Both baffles were created from cardboard templates that I made up using the time-proven hit and miss method. Use the dimensions shown in Figures 2 and 4 as a general guide to the creation of a set of templates for your templates. Once I had the templates cut to my satisfaction, I transferred the pattern to pieces of metal flashing. I cut the baffle out using tin snips. This was my first real experience cutting sheet steel, and it wasn’t fun. It was like using a double-edged razor blade to build a model airplane—all over my hands were these angry little cuts. If convenient, handle the baffles with gloves. In any event, the edges of both baffles were covered with duct tape to permit easy(and safe) handling (be sure to put edge protection on the cut out where the headlight wire passes through the left-hand baffle in front of the relay.) Also keep a bottle of iodine handy. Better yet, don’t use flashing. Something that’s slightly thicker and less pernicious—like aluminum—might be better, although a thicker baffle is more difficult to twist around the steering column.

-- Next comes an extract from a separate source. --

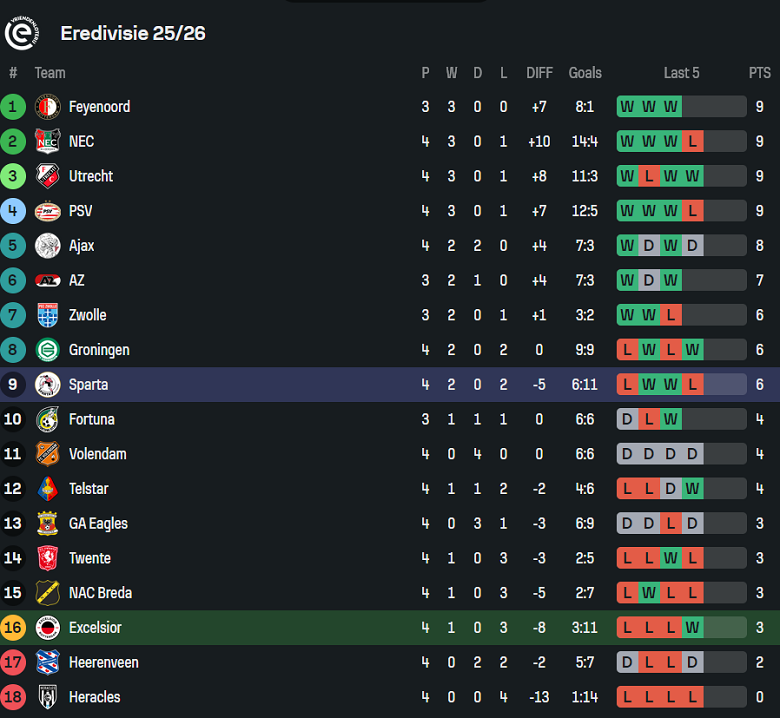This screenshot has width=780, height=718.
Task: Click the Volendam club crest
Action: (47, 454)
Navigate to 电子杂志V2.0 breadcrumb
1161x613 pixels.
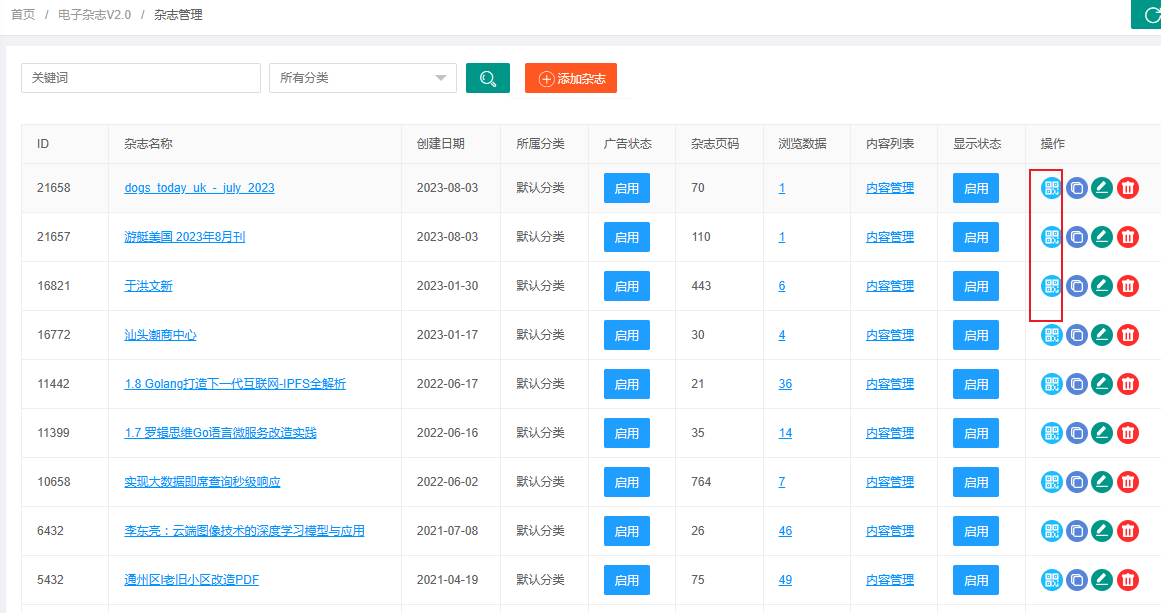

To mount the left-hand baffle, I positioned it and made any on-the-fly modifications with my tinsnips. Then I marked off the mounting holes on the radiator where I was going to mount the baffle through the radiator stays and positioned the angle bracket on the left fender well. Then I drilled all the mounting holes in the baffle, and painted it. To mount the bracket down I first unscrewed the lower radiator mounting bolt, and re-mounted it through the baffle, repeating the process with the upper bolt. Then I ran a bolt through the baffle and the upper radiator mounting bracket (see D Figure 1), and used a sheet metal screw, to secure the baffle to the middle mounting bracket on the radiator. (See E Figure 1). Then I screwed down the angle bracket needed to secure the end of the baffle to the fender well. The right baffle went easier since I didn’t have to wiggle it around the steering column and worry about the headlight leads. Again, the baffle was mounted to the radiator through the mounting brackets. Then I used a sheet metal screw on the middle bracket, and mounted down an angle bracket at the end (see B Figure 3). One tip in installing the left and righthand baffles: don’t tighten everything down until all bolts have been positioned.


The results seem to have justified the iodine I used on my hands. Running temperatures typically do not exceed 165°F in normal running, even during a recent heat spell we had on the Coast. Car temps have occasionally hit 195°F when the car is driven up a long grade. Hope all this has been thoroughly baffling.